-- Start of DATA LINES --
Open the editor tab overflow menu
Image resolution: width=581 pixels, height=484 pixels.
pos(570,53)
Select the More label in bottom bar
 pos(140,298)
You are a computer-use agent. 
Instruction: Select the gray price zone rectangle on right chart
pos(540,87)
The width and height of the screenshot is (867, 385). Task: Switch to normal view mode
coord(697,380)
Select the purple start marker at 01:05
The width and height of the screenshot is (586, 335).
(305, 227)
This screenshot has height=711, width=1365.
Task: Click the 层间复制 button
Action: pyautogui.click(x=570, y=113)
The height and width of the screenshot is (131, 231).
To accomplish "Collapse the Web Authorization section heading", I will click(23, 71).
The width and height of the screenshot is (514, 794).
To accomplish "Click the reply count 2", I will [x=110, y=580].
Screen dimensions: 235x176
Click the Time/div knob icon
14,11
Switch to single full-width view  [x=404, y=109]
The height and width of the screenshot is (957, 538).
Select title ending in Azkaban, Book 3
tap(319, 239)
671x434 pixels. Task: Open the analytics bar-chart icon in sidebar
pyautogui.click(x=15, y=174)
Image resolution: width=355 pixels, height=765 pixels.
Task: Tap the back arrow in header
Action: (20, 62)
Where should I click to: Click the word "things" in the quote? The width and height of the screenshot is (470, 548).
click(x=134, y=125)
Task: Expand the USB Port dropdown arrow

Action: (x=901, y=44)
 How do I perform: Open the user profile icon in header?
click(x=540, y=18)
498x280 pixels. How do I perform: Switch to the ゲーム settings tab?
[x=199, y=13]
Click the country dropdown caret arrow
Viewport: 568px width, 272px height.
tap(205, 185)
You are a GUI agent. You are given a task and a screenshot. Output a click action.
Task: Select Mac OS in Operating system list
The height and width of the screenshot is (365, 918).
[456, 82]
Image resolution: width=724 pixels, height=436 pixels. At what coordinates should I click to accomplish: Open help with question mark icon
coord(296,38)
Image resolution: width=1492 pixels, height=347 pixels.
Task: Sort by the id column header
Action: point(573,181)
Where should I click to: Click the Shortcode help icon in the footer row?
-- End of DATA LINES --
- _EXERCISE BRIEF_
Could you copy every one of the rows above, word for word, without changing anything?

- _RESULT FOR THIS TASK_
Open the editor tab overflow menu
Image resolution: width=581 pixels, height=484 pixels.
pos(570,53)
Select the More label in bottom bar
 pos(140,298)
You are a computer-use agent. 
Instruction: Select the gray price zone rectangle on right chart
pos(540,87)
The width and height of the screenshot is (867, 385). Task: Switch to normal view mode
coord(697,380)
Select the purple start marker at 01:05
The width and height of the screenshot is (586, 335).
(305, 227)
This screenshot has height=711, width=1365.
Task: Click the 层间复制 button
Action: pyautogui.click(x=570, y=113)
The height and width of the screenshot is (131, 231).
To accomplish "Collapse the Web Authorization section heading", I will click(23, 71).
The width and height of the screenshot is (514, 794).
To accomplish "Click the reply count 2", I will [x=110, y=580].
Screen dimensions: 235x176
Click the Time/div knob icon
14,11
Switch to single full-width view  [x=404, y=109]
The height and width of the screenshot is (957, 538).
Select title ending in Azkaban, Book 3
tap(319, 239)
671x434 pixels. Task: Open the analytics bar-chart icon in sidebar
pyautogui.click(x=15, y=174)
Image resolution: width=355 pixels, height=765 pixels.
Task: Tap the back arrow in header
Action: (20, 62)
Where should I click to: Click the word "things" in the quote? The width and height of the screenshot is (470, 548).
click(x=134, y=125)
Task: Expand the USB Port dropdown arrow

Action: (x=901, y=44)
 How do I perform: Open the user profile icon in header?
click(x=540, y=18)
498x280 pixels. How do I perform: Switch to the ゲーム settings tab?
[x=199, y=13]
Click the country dropdown caret arrow
Viewport: 568px width, 272px height.
tap(205, 185)
You are a GUI agent. You are given a task and a screenshot. Output a click action.
Task: Select Mac OS in Operating system list
The height and width of the screenshot is (365, 918).
[456, 82]
Image resolution: width=724 pixels, height=436 pixels. At what coordinates should I click to accomplish: Open help with question mark icon
coord(296,38)
Image resolution: width=1492 pixels, height=347 pixels.
Task: Sort by the id column header
Action: point(573,181)
Where should I click to: Click the Shortcode help icon in the footer row?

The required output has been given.